Collected data entries
►

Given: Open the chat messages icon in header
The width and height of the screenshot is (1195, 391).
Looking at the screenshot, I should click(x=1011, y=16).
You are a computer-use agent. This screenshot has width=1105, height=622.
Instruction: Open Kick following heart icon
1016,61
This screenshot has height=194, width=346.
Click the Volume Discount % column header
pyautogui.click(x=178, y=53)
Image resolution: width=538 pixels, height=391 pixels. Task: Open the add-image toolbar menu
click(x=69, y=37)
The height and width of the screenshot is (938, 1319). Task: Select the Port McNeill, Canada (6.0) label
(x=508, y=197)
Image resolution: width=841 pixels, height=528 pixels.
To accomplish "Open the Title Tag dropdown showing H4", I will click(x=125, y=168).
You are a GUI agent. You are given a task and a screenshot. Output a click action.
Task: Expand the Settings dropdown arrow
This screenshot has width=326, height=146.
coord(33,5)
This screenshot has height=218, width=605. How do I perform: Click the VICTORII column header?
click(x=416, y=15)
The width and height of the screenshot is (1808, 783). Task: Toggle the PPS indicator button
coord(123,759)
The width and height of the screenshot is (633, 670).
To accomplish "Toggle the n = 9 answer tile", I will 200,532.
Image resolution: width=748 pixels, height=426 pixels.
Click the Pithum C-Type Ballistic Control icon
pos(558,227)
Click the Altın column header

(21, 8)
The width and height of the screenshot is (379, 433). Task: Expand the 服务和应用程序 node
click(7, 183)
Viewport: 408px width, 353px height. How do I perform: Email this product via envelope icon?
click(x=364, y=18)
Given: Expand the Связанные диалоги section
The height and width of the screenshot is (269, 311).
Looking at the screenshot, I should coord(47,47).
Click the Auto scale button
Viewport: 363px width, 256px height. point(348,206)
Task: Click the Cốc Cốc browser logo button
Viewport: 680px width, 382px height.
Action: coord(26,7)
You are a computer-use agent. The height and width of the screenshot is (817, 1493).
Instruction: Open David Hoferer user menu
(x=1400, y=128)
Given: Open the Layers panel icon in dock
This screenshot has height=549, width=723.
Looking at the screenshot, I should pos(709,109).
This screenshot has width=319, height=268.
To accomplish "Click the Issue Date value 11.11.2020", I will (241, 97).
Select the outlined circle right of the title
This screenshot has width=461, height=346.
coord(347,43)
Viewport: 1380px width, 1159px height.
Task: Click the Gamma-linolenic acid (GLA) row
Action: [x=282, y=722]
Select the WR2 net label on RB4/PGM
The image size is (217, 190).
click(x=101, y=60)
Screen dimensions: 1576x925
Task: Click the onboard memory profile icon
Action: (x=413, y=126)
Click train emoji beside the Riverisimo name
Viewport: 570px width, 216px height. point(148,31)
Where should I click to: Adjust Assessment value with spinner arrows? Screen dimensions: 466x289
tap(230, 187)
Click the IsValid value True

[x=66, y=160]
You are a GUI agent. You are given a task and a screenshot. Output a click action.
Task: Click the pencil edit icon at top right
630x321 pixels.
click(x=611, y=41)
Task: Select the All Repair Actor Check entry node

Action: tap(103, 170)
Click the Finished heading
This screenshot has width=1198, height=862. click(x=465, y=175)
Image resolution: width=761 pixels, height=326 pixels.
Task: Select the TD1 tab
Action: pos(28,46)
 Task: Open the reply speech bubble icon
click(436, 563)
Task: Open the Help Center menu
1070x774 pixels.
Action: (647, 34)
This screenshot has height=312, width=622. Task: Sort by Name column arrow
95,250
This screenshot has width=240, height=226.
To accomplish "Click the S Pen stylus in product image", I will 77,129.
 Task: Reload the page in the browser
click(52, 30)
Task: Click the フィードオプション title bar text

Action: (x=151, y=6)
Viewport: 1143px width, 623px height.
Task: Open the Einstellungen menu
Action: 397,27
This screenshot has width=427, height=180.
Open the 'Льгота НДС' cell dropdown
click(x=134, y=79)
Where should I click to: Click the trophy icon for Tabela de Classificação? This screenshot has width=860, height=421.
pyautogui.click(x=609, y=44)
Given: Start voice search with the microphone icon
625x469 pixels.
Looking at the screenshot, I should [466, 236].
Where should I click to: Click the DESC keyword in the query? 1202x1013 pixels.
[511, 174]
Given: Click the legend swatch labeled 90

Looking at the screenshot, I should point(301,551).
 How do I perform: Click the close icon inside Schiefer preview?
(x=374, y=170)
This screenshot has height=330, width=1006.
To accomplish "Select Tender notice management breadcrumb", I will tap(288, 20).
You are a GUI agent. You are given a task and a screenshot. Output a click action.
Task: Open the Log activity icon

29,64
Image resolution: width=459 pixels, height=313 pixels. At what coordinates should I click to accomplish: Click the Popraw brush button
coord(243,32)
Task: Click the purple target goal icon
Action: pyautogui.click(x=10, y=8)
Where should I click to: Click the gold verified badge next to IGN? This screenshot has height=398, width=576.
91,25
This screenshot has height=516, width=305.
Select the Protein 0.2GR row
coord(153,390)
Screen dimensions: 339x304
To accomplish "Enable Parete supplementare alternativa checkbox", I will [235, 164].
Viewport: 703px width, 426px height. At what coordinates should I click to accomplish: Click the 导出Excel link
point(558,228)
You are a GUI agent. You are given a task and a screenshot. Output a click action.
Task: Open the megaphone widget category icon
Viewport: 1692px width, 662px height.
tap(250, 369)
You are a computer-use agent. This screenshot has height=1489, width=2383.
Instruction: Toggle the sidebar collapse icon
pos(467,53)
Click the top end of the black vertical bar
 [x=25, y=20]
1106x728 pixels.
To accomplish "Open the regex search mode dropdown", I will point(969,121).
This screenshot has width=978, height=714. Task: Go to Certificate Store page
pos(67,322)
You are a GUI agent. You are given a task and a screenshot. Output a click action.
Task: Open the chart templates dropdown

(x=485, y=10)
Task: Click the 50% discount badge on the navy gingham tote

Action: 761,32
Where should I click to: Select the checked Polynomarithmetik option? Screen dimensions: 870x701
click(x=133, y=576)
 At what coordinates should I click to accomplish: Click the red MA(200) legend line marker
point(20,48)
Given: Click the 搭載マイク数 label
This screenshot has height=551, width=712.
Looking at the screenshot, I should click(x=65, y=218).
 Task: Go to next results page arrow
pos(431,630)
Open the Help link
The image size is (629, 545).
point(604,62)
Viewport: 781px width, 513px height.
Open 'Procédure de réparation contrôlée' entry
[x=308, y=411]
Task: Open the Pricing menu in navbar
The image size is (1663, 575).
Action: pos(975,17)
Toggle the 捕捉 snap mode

◄

Check every line of the entries for "computer" and report how many lines contain it, without any other words.

### Result of this task
3